In 2012, after 8 seasons out of existence, the club was re-established, taking the name Hapoel Abirei Bat Yam with Felix Halfon acting as club manager. The club finished its first season as joint winners, level on points with Hapoel Ramat Israel, but were not promoted initially after losing the deciding match to Hapoel Ramat Israel 0–1 . However, the club got another chance at promotion and after a vacant spot has opened in Liga Bet and beat Hapoel Tzeirei Tayibe 1–0 to celebrate promotion.
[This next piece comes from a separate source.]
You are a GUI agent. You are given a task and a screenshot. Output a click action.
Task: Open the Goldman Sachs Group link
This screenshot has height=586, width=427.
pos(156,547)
However, after a dreadful season in Liga Bet, the club finished bottom and dropped back to Liga Gimel.

==Honours==
===League===

| Honour | No. | Years |
|---|---|---|
| Third tier | 1 | 1968–69, 1986–87 |
| Fourth tier | 1 | 1960–61 |

===Cup competitions===

| Honour | No. | Years |
|---|---|---|
| Toto Cup (second tier) | 2 | 1987–88, 1994–95 |

==Notable managers==

- Gili Landau (born 1958)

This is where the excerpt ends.